_What to produce:_ Convert the rows into a JSON list of strings, one string per line with blank lines left out, starting from the first line of the rows and ending with the line holding "click(x=232, y=56)", inclusive.

_Source data:_
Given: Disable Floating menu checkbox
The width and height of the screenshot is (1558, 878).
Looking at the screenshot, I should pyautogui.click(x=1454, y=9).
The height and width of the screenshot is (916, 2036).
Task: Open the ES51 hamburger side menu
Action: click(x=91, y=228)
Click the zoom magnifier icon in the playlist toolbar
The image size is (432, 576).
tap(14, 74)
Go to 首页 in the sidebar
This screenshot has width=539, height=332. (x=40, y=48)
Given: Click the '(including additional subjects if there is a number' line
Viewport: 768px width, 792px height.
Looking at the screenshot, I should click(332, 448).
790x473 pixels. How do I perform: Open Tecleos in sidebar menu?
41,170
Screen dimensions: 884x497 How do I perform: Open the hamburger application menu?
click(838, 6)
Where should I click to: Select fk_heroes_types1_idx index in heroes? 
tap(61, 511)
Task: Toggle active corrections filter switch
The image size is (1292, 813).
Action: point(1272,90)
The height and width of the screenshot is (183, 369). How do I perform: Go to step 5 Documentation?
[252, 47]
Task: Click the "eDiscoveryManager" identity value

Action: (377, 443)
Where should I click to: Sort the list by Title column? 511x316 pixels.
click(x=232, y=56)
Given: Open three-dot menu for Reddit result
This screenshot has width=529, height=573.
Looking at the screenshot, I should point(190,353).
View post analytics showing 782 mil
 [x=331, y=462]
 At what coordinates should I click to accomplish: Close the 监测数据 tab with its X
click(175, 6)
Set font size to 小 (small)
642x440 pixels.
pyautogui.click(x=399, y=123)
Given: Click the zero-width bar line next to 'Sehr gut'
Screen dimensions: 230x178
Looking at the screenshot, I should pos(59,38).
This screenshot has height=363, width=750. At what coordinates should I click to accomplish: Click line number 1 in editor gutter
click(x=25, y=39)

_Result:_
[
  "Given: Disable Floating menu checkbox",
  "The width and height of the screenshot is (1558, 878).",
  "Looking at the screenshot, I should pyautogui.click(x=1454, y=9).",
  "The height and width of the screenshot is (916, 2036).",
  "Task: Open the ES51 hamburger side menu",
  "Action: click(x=91, y=228)",
  "Click the zoom magnifier icon in the playlist toolbar",
  "The image size is (432, 576).",
  "tap(14, 74)",
  "Go to 首页 in the sidebar",
  "This screenshot has width=539, height=332. (x=40, y=48)",
  "Given: Click the '(including additional subjects if there is a number' line",
  "Viewport: 768px width, 792px height.",
  "Looking at the screenshot, I should click(332, 448).",
  "790x473 pixels. How do I perform: Open Tecleos in sidebar menu?",
  "41,170",
  "Screen dimensions: 884x497 How do I perform: Open the hamburger application menu?",
  "click(838, 6)",
  "Where should I click to: Select fk_heroes_types1_idx index in heroes? ",
  "tap(61, 511)",
  "Task: Toggle active corrections filter switch",
  "The image size is (1292, 813).",
  "Action: point(1272,90)",
  "The height and width of the screenshot is (183, 369). How do I perform: Go to step 5 Documentation?",
  "[252, 47]",
  "Task: Click the \"eDiscoveryManager\" identity value",
  "Action: (377, 443)",
  "Where should I click to: Sort the list by Title column? 511x316 pixels.",
  "click(x=232, y=56)"
]